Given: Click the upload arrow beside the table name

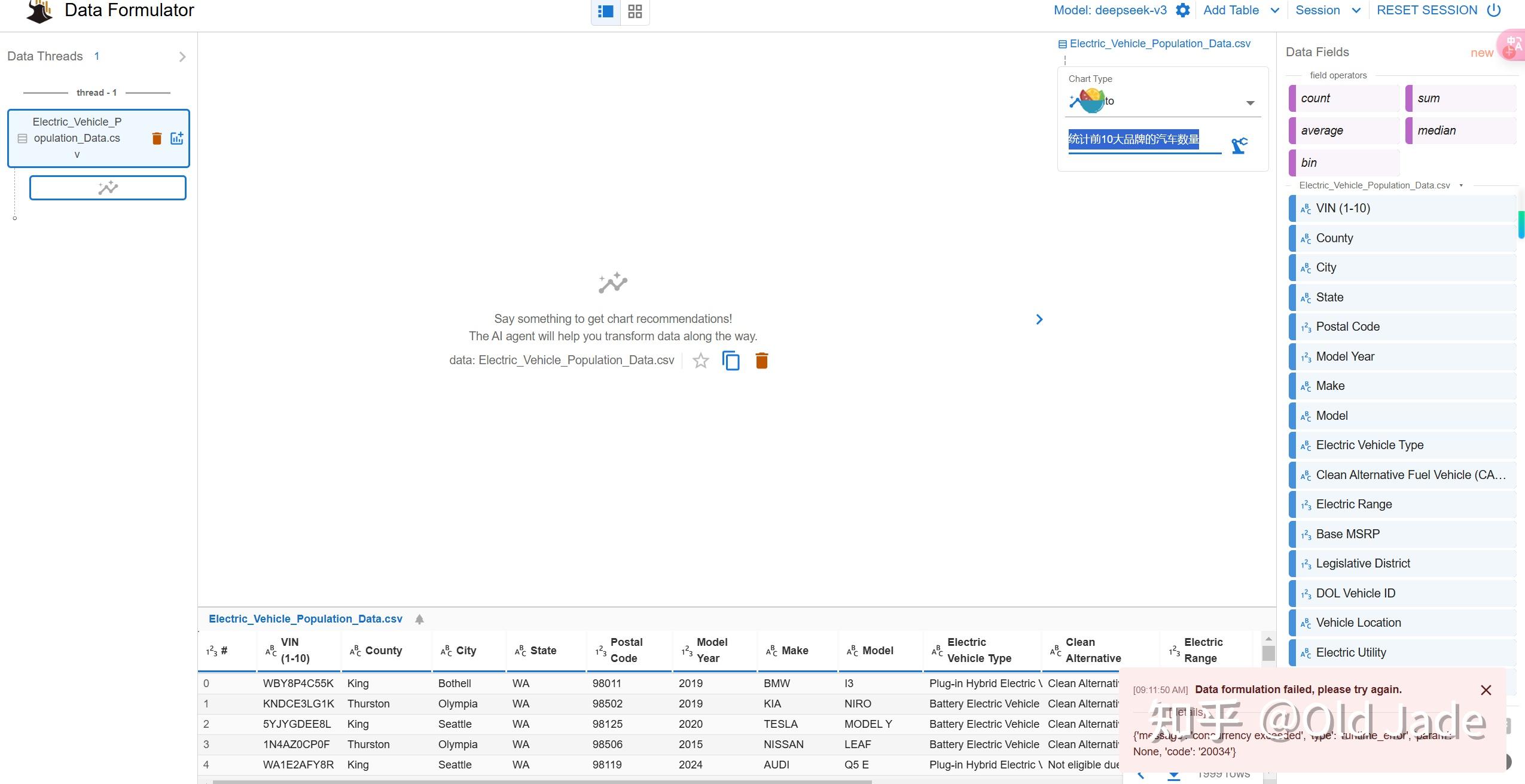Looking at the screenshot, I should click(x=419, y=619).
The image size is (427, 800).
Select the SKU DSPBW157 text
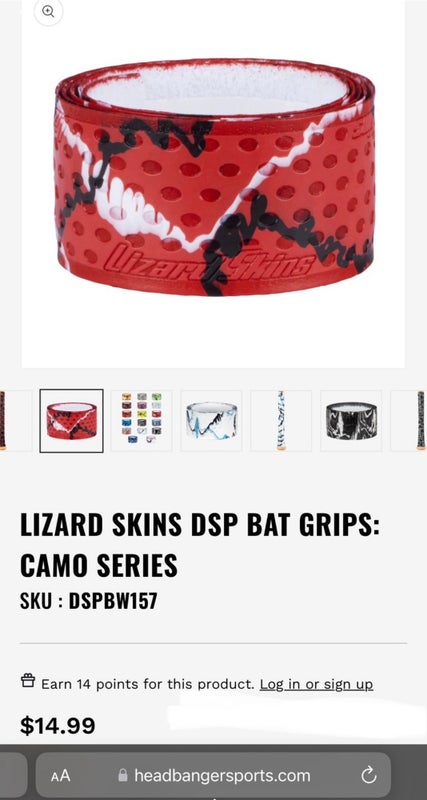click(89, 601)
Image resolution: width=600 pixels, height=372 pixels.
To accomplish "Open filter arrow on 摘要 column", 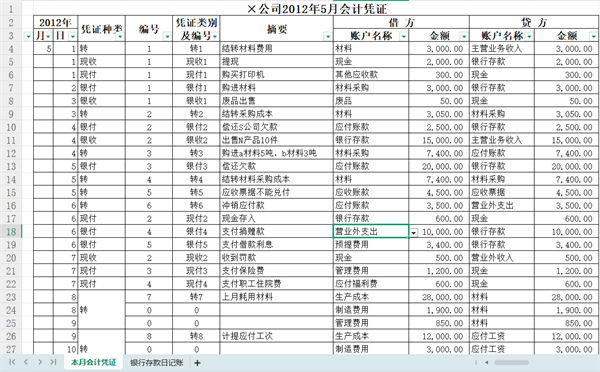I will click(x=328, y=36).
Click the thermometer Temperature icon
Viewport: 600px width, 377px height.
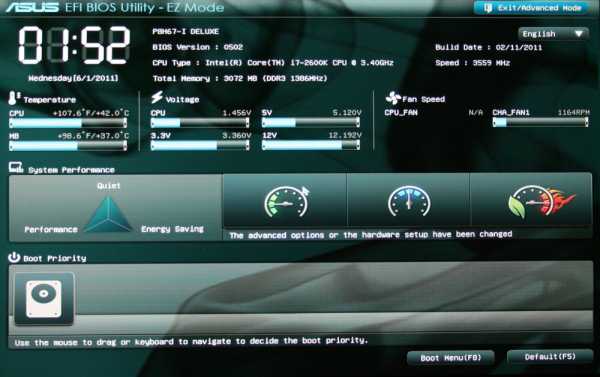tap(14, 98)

____________________

#### [Set problem]
Count the lines in the rows above that contain the string "height". Reply with the number alone.

#### [Correct result]
2